# [INFORMATION]
───
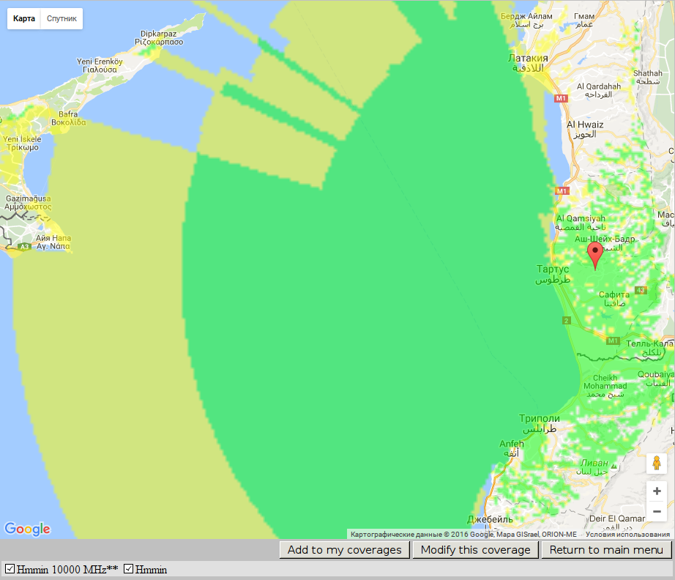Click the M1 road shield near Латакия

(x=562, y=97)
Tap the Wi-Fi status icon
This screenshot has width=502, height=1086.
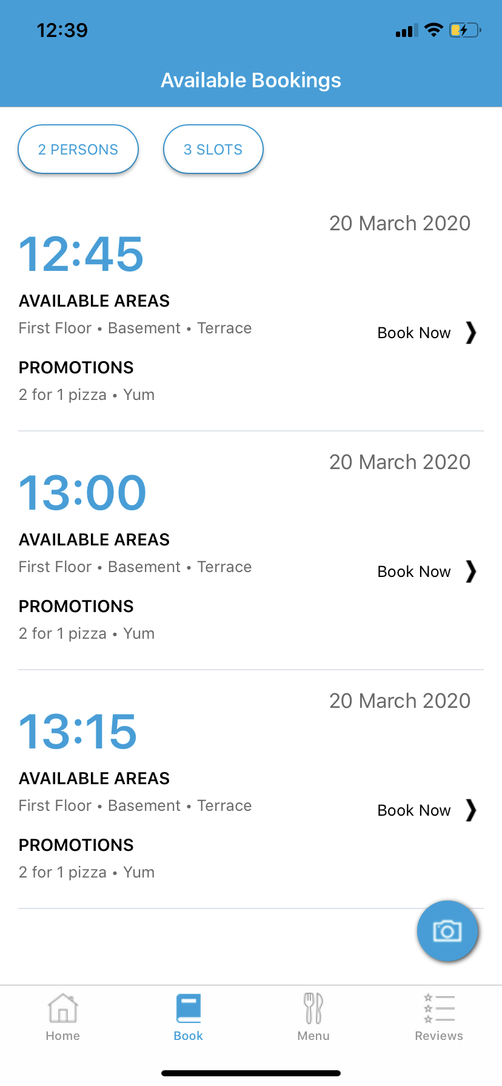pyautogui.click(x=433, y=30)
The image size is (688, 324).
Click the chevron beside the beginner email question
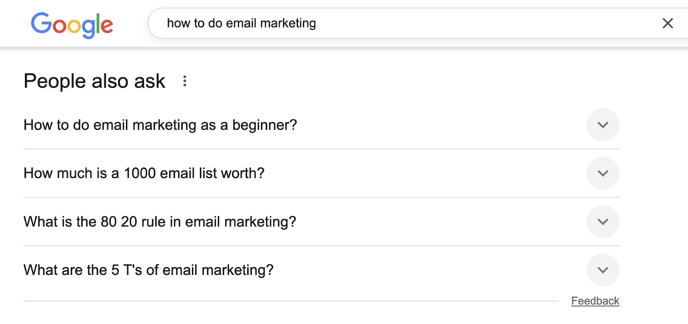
───
# [WHAT YOU SHOULD DO]
Set down again, exactly, the lines from the one with "Tap the Wi-Fi status icon" to the last line of the data, both included and pictures excluded.

# [RESPONSE]
Tap the Wi-Fi status icon
This screenshot has width=502, height=1086.
pyautogui.click(x=433, y=30)
The image size is (688, 324).
Click the chevron beside the beginner email question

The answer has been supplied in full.